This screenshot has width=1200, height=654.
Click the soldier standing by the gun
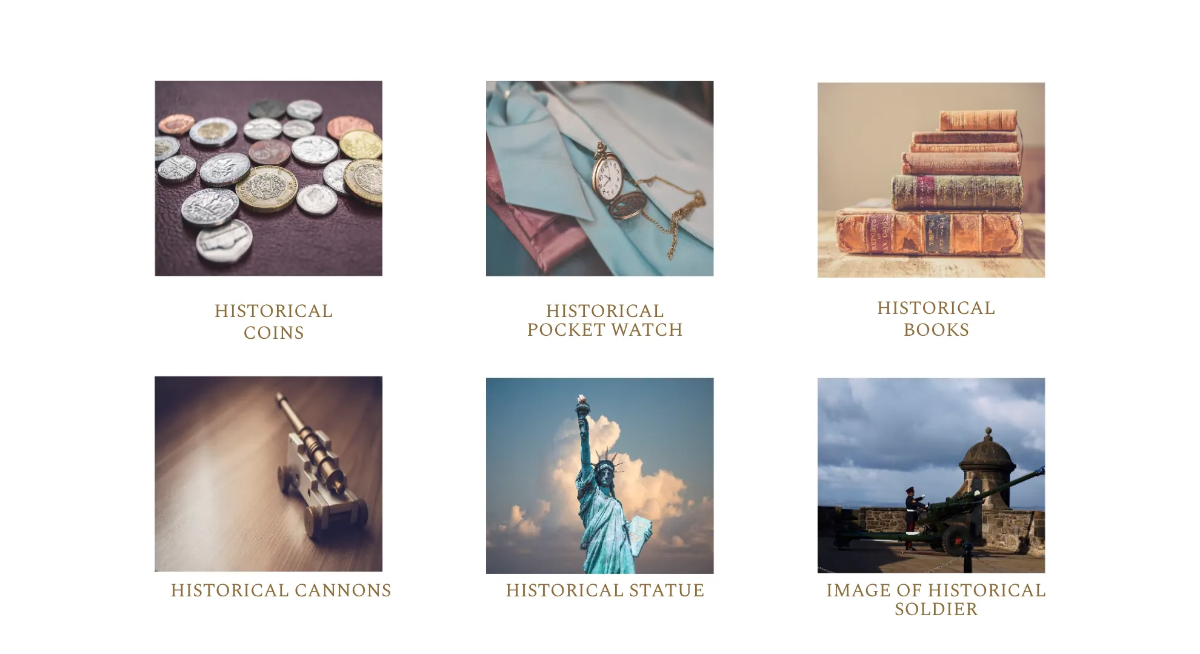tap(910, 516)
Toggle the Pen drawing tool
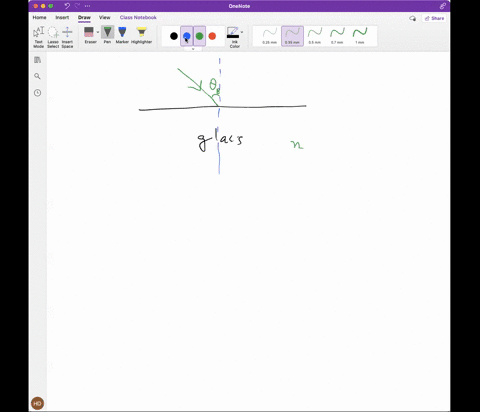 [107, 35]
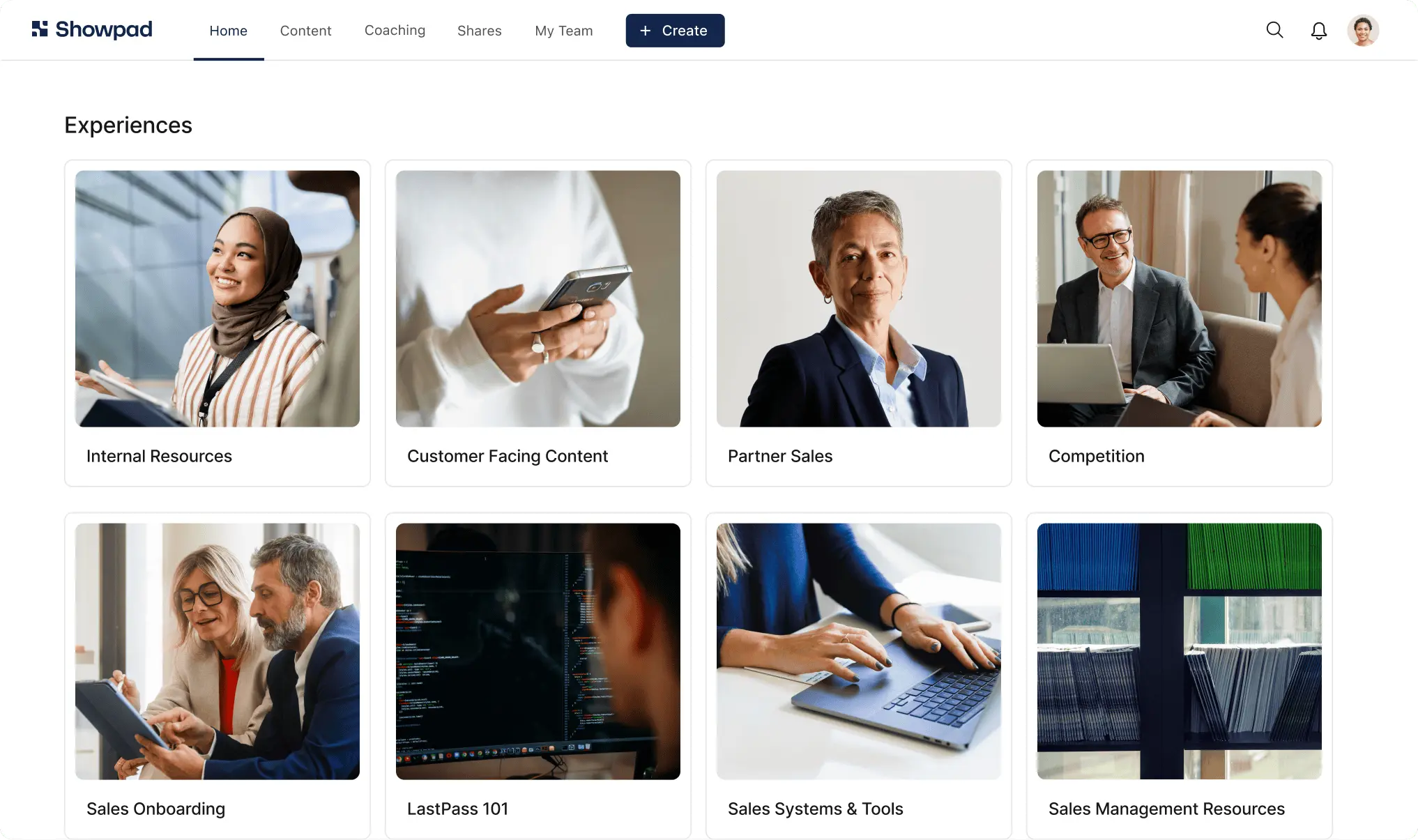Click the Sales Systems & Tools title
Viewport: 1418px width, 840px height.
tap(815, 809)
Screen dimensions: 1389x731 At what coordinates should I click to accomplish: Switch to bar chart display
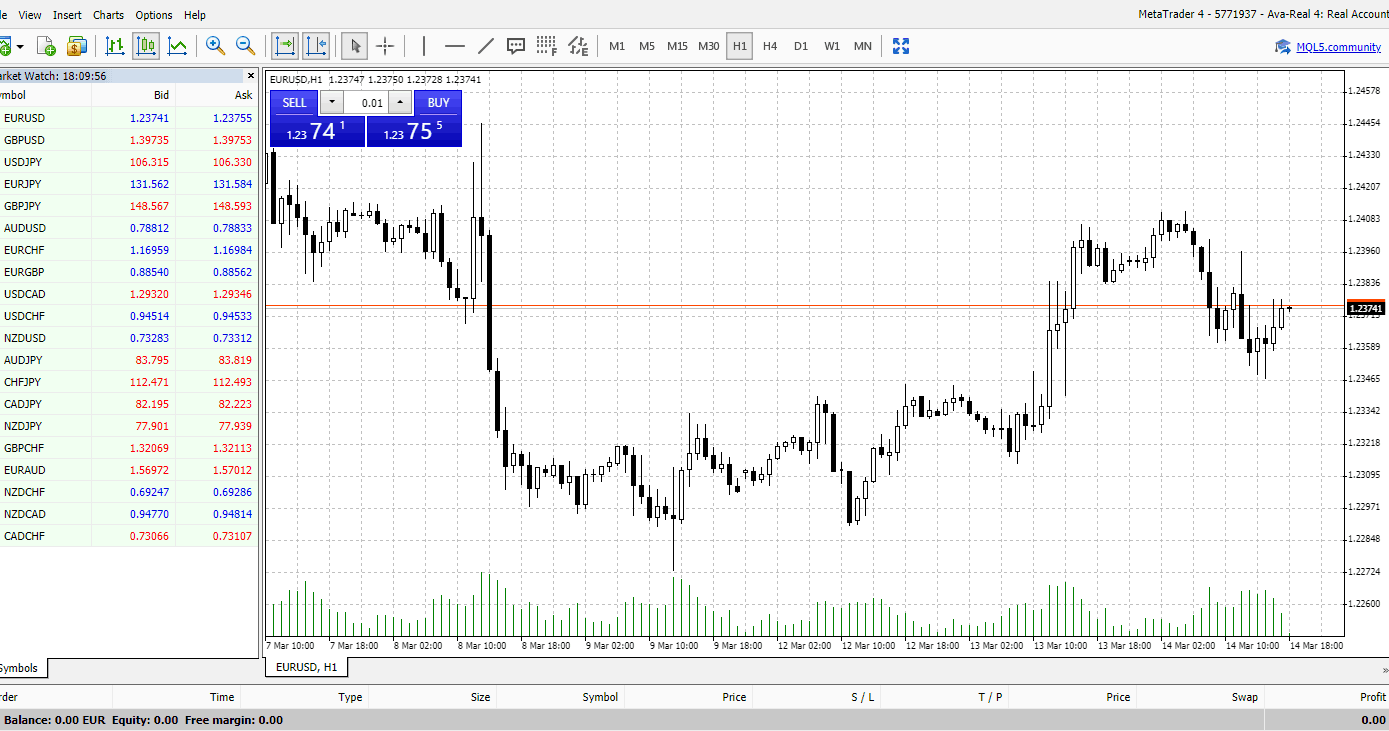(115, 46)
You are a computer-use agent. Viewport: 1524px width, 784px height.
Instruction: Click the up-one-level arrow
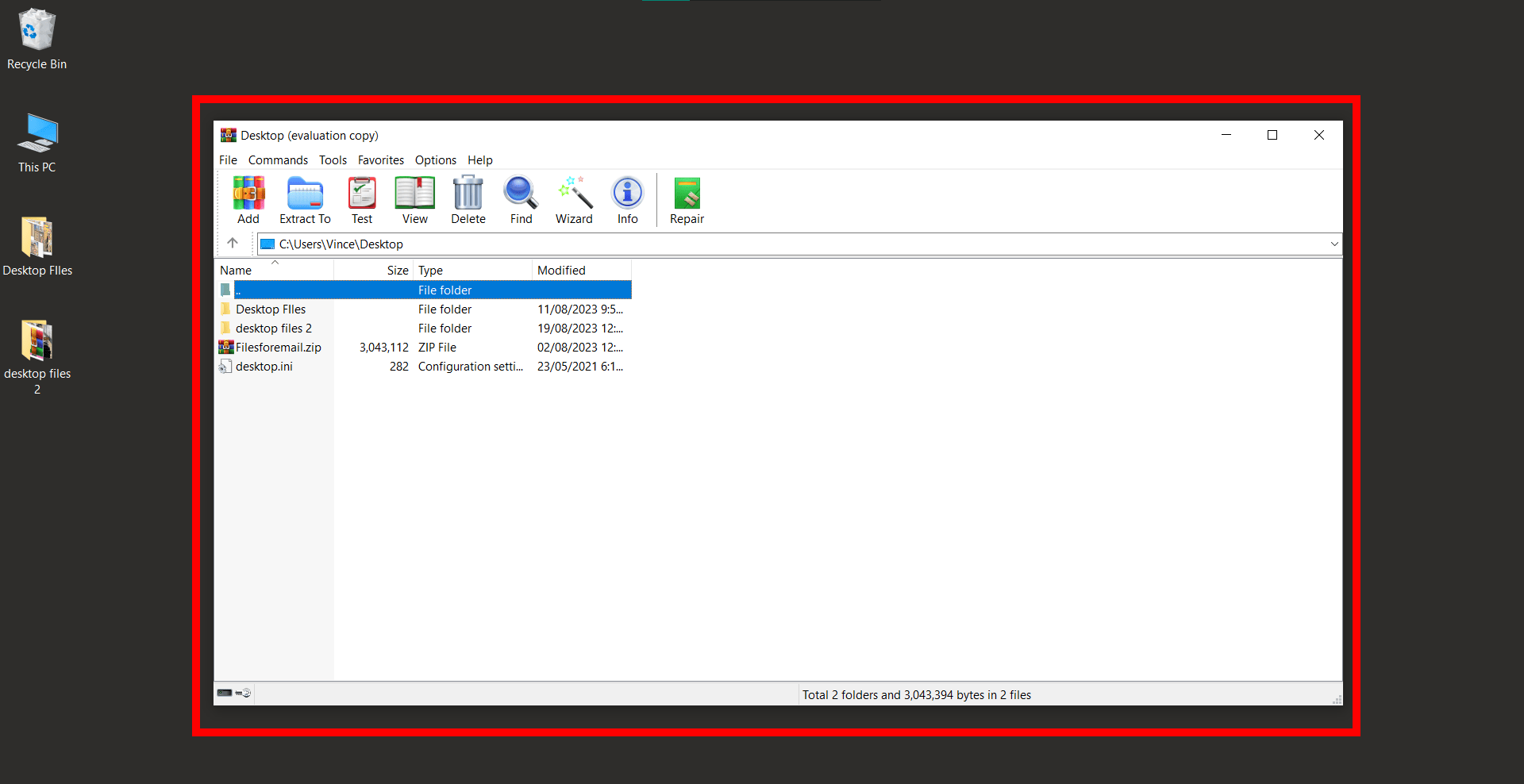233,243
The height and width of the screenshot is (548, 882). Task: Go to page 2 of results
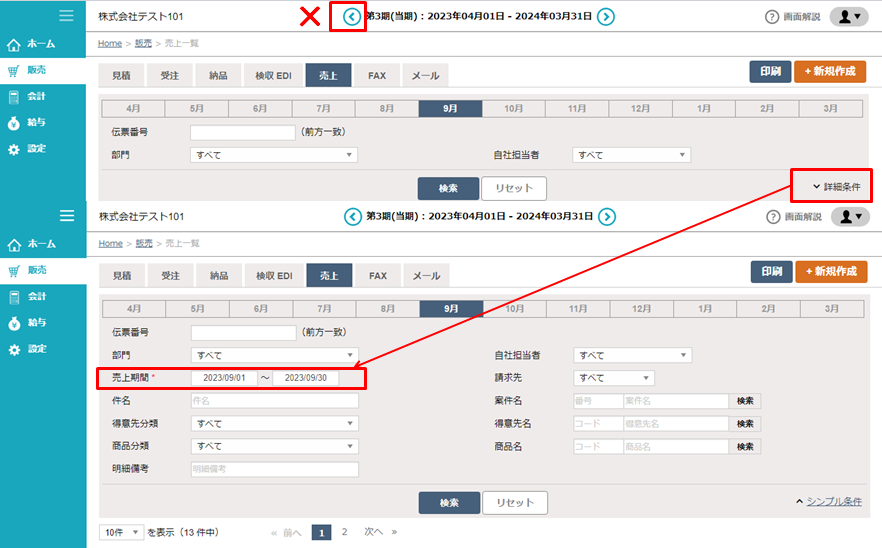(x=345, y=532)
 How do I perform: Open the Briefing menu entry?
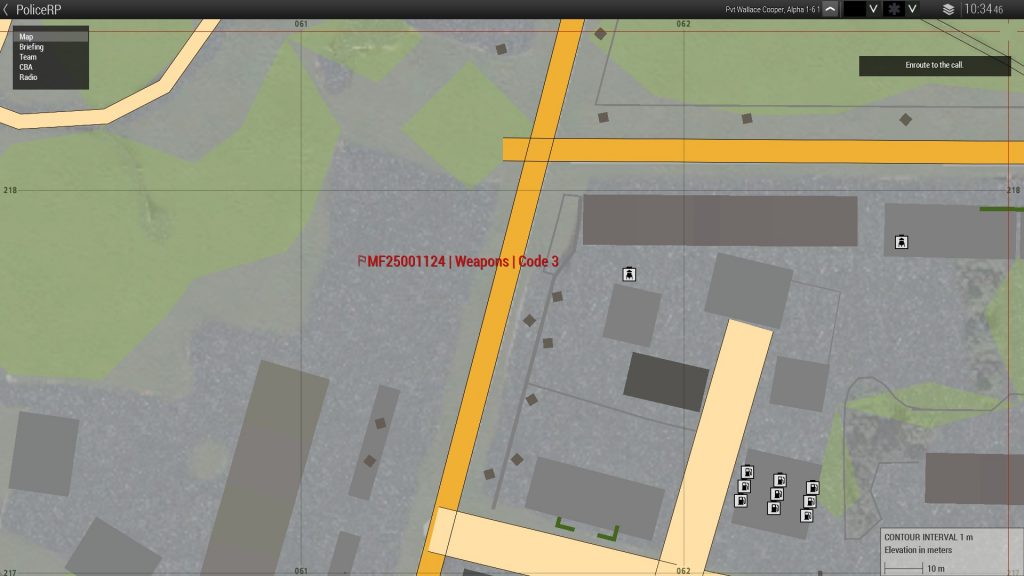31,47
***
* Short task *
Reproduce every item above word for word, and leave out the pictures.

* Completed task *
This screenshot has width=1200, height=654.
Click the soldier standing by the gun
tap(910, 516)
Toggle the Pen drawing tool
 [107, 35]
Click the Sales Systems & Tools title
Viewport: 1418px width, 840px height.
tap(815, 809)
Screen dimensions: 1389x731 At what coordinates should I click to accomplish: Switch to bar chart display
(115, 46)
You are a computer-use agent. Viewport: 1524px width, 784px height.
Instruction: Click the up-one-level arrow
233,243
The height and width of the screenshot is (548, 882). Task: Go to page 2 of results
(x=345, y=532)
 How do I perform: Open the Briefing menu entry?
31,47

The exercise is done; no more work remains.